手根管症候群

手指の中でも、特に親指や人さし指にしびれが出るのが手根管症候群です。
手首を不自然な位置に固定したまま手先の作業を続けたり、手首に繰り返し強い力を加え続けたりした結果、神経が圧迫される病気です。
男性よりも女性に多く、糖尿病や肝臓病、リウマチや透析中の人に発症しやすいといわれています。
手根管とは、手首の中央にあるトンネル状の狭いスペースに、正中神経や指を曲げ伸ばしするのに必要な屈筋腱をはじめ、さまざまな器官が通って、ぎっしりと詰まっているので、手根管内に炎症が起きると痛みの原因になりやすいのです。
圧迫が続くと、神経組織が大きなダメージを受け、手指や手のひら、腕や肩にまでしびれや痛みがあらわれるようになります。

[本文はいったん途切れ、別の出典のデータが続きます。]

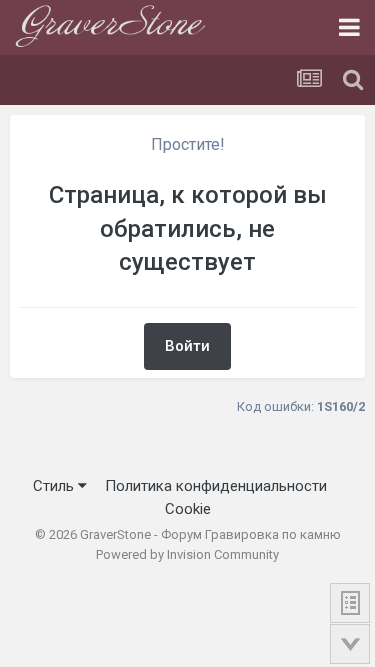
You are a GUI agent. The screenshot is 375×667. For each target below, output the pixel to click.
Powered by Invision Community (187, 554)
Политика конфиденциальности (216, 486)
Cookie (188, 509)
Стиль (55, 486)
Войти (187, 346)
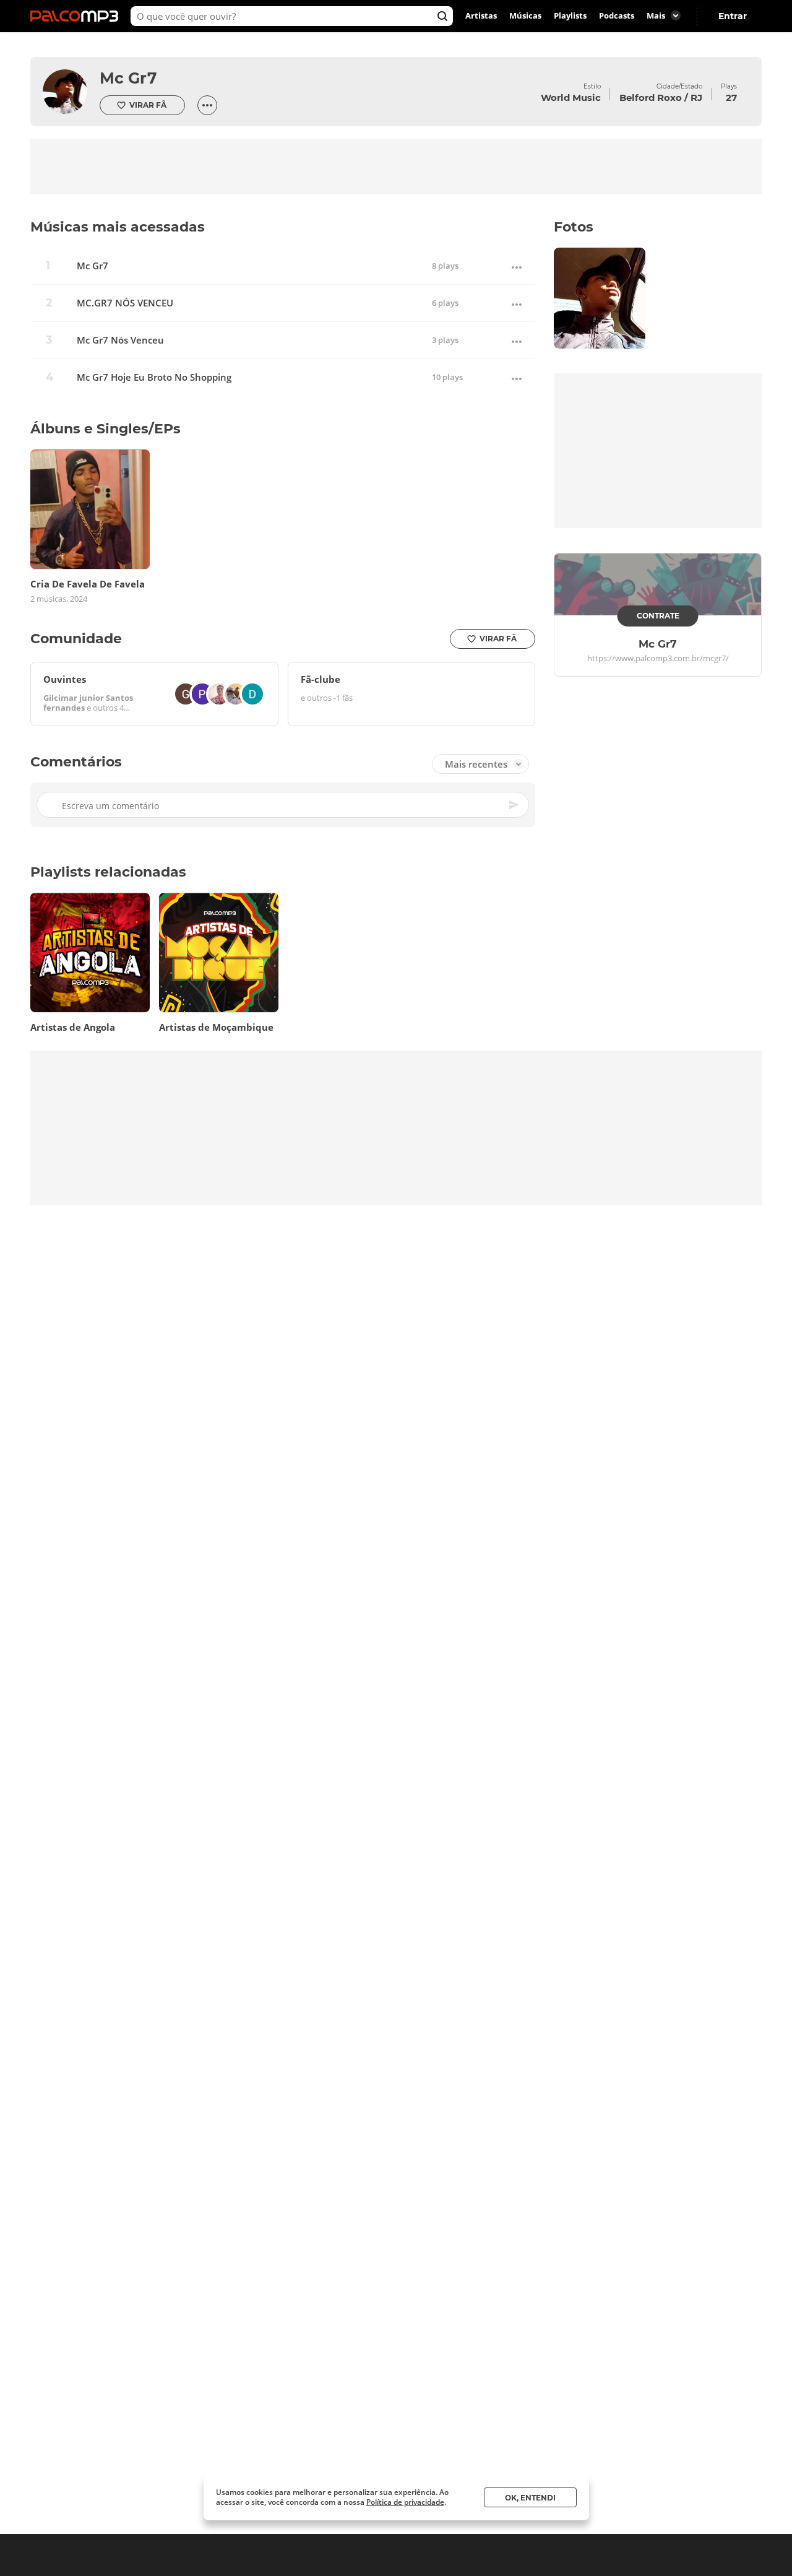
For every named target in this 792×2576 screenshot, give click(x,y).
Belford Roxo (650, 97)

さらに、悪化すると夜間や明け方に激しい痛みが起き、指先の脱力感や感覚の鈍りを伴うこともあります。

症状の改善には、手首にかかる負担を減らすことが大切です。
仕事環境を変えたり、サポーターをつけるなどして経過をみましょう。
症状が軽い場合は、こうした方法で回復しますが、重症のときは圧迫と取り除く手術が必要なこともあります。